Pues bien, parece que eso de “Spain is different” está mas vigente que nunca, la concentración de hoy a las puertas del Hospital, protagonizada por personas ataviadas con batas blancas y profiriendo, insultos y consignas, contra la enferma, para mí es vergonzosa y demuestra una vez mas lo radicalizada que se está volviendo parte de nuestra sociedad.
El hecho de que algunas plataformas de profesionales sanitarios y los trabajadores de La Paz, se hayan desmarcado de dicha concentración, hace pensar que los allí concentrados poco tienen que ver con la Sanidad y mucho con la izquierda radical, con personas que persiguen la alteración permanente de la paz social y el orden público.
Que un grupo de personas se concentren ante un Hospital público y pretendan que una enferma que se encuentra bastante grave en la UCI abandone el Hospital y que se vaya a otro privado, es algo incalificable, pues lo que prima es la salud de la persona y no su condición de cargo público o su forma de pensar.
Quiero hacer constar, que Cristina Cifuentes nunca ha sido santo de mi devoción, no me suele gustar su talante, ni lo que dice ni como lo dice, ni sus intentos de promocionarse internamente en su partido interviniendo en tertulias políticas televisivas, no obstante, como persona y como enferma tiene todo mi respeto, como lo tendría cualquier otro ciudadano pertenezca al partido que sea.
Con esta concentración, la izquierda radical denuncia que el Gobierno está privatizando la Sanidad. Desde mi punto de vista, este asunto debería mirarse desde otra perspectiva.
Entiendo que la única preocupación de los ciudadanos debería ser la de la calidad de los servicios que recibe, y que lo importante es solo eso, independientemente de que la gestión de esos servicios sea pública o privada.
Si los ciudadanos reciben una Sanidad o una Educación de calidad, poco debe importar si la gestión es privada o pública, lo realmente importante es que si se privatiza la gestión sea porque suponga un importante ahorro a las arcas públicas sin deterioro alguno en la calidad de los servicios que reciben.

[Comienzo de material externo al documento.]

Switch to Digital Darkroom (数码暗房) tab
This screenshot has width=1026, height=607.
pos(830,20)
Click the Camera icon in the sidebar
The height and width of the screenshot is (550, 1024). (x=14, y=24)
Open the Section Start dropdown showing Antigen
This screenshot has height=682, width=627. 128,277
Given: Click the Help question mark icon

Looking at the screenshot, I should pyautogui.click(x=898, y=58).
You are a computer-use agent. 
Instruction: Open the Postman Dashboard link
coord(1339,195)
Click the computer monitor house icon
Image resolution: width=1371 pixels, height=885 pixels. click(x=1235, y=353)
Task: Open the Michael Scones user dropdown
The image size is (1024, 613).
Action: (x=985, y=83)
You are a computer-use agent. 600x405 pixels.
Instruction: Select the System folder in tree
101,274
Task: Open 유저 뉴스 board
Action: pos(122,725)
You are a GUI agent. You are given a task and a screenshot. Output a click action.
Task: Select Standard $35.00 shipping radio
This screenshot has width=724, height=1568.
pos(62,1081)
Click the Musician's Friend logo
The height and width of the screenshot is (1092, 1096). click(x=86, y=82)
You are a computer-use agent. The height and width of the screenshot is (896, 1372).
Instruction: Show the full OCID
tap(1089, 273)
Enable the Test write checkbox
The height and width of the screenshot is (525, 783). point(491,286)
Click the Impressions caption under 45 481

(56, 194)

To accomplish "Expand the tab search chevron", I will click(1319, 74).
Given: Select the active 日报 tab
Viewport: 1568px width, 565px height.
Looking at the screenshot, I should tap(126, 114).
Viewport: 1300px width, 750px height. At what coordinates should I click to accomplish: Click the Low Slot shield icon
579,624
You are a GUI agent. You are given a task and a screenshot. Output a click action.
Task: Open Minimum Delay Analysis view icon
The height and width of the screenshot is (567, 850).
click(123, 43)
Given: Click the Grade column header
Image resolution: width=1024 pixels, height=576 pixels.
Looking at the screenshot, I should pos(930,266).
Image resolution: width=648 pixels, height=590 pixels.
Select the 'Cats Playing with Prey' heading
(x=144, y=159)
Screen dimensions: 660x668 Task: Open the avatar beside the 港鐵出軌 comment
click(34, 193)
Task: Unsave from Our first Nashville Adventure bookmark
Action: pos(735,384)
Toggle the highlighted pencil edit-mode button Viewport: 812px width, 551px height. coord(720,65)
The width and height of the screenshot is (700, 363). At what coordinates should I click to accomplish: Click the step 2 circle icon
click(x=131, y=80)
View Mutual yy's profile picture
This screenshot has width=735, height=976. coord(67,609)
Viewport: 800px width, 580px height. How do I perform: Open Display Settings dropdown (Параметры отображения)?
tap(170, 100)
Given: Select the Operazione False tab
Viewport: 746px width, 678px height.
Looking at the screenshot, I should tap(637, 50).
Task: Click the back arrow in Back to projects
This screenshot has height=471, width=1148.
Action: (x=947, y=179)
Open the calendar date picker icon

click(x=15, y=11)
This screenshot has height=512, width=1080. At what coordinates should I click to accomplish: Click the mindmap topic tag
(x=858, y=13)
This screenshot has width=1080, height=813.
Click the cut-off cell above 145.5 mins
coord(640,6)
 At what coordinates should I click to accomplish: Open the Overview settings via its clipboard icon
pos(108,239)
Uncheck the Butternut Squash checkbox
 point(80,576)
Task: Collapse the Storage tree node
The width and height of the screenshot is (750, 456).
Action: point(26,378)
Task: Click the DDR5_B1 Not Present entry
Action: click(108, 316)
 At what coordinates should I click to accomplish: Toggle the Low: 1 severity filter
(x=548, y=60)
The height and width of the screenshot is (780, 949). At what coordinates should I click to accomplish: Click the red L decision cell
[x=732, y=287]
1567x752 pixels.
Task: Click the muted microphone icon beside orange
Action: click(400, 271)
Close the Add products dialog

Si hablamos de Sanidad, la primera pregunta que nos tenemos que hacer es si el actual sistema es viable en el tiempo, ya que todo parece indicar que no. El sistema se seguridad social de sanidad universal creado durante la dictadura, fue en su día una gran conquista y un ejemplo para el mundo. En España podíamos alardear de tener el mejor sistema sanitario del mundo. Hoy en día, nuestra Sanidad no es ni mucho menos de las mejores y se ha convertido en un pozo sin fondo imposible de mantener. En España lo de siempre, mucho funcionario, mucho empleado público y la gestión en manos de enchufados políticos incompetentes, así nos va. En otros países, como Holanda, una mínima estructura y una Sanidad de calidad. Con el sistema holandés, los partidos políticos españoles no tendrían la posibilidad de enchufar a casi ninguno de los suyos, por ello deduzco que no les interesa el cambio a mejor.
Supongo que en este asunto habrá muchas opiniones y todas muy respetables, pero por favor que nadie lo haga portando demagógicas pancartas como los de la puerta de La Paz.